Work request:
Say the number of lines in the records below that hold the word "computer", and only that number.

Extracted material:
BEGIN

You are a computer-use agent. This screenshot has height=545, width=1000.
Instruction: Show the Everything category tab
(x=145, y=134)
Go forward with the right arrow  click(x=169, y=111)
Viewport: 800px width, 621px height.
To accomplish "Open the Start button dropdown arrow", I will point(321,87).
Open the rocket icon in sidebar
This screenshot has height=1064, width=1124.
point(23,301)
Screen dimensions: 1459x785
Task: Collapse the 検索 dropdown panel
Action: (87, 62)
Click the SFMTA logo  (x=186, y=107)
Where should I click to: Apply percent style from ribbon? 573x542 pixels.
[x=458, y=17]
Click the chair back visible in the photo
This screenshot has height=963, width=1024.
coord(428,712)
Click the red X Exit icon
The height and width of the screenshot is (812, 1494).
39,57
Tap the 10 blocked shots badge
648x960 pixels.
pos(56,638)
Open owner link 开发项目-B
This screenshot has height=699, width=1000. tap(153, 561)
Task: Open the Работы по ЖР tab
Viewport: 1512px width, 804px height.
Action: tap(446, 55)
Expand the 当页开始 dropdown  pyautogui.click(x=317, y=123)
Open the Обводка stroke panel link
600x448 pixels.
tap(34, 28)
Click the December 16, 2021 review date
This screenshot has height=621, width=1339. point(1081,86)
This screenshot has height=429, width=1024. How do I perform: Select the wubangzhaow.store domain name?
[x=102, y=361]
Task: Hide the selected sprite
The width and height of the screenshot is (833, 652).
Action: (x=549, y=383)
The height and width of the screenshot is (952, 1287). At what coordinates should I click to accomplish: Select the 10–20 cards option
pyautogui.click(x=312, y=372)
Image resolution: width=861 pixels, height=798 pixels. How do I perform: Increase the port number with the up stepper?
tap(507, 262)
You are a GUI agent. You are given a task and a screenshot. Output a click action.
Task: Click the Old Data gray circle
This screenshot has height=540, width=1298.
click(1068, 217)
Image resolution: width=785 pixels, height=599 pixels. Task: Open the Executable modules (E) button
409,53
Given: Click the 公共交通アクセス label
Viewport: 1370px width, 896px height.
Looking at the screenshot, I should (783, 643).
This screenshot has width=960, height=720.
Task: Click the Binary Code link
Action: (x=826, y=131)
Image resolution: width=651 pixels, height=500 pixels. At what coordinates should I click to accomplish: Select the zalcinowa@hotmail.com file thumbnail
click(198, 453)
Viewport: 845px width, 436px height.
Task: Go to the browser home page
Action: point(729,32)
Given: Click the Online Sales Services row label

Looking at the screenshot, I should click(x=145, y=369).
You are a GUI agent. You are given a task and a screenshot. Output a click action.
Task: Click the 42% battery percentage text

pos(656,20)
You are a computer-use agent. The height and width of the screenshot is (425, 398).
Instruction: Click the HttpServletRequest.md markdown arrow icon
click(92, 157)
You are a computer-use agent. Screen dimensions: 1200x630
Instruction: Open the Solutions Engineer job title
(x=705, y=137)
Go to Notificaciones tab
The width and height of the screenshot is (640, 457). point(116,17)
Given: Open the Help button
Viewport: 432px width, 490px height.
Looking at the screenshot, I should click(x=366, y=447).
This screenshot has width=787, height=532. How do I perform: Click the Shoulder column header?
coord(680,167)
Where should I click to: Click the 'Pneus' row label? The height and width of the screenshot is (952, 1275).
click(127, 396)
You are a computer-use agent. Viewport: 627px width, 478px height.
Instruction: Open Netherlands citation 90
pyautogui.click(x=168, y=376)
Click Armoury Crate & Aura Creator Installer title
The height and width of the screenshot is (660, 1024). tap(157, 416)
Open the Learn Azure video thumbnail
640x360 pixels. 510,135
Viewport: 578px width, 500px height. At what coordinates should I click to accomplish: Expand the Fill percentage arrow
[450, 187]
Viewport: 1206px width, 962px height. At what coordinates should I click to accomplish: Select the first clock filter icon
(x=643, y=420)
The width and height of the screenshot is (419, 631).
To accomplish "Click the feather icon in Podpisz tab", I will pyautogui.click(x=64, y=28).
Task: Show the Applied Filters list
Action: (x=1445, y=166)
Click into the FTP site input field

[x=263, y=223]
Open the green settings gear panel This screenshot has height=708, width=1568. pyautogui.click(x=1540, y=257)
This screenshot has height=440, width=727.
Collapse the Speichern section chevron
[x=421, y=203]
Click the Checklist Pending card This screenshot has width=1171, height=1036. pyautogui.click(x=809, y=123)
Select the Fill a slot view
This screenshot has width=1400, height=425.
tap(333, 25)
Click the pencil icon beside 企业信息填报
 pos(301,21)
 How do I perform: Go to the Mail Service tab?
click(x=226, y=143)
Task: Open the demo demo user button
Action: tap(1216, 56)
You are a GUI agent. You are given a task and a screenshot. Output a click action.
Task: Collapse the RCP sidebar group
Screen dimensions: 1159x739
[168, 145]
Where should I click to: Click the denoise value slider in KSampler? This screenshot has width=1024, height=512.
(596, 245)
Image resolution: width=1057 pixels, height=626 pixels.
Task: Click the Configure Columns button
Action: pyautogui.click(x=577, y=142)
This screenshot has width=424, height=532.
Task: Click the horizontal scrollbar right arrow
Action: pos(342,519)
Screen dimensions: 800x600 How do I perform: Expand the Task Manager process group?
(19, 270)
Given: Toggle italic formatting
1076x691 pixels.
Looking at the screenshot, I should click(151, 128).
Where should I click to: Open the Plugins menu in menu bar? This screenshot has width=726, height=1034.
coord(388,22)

END

Response to the task:
4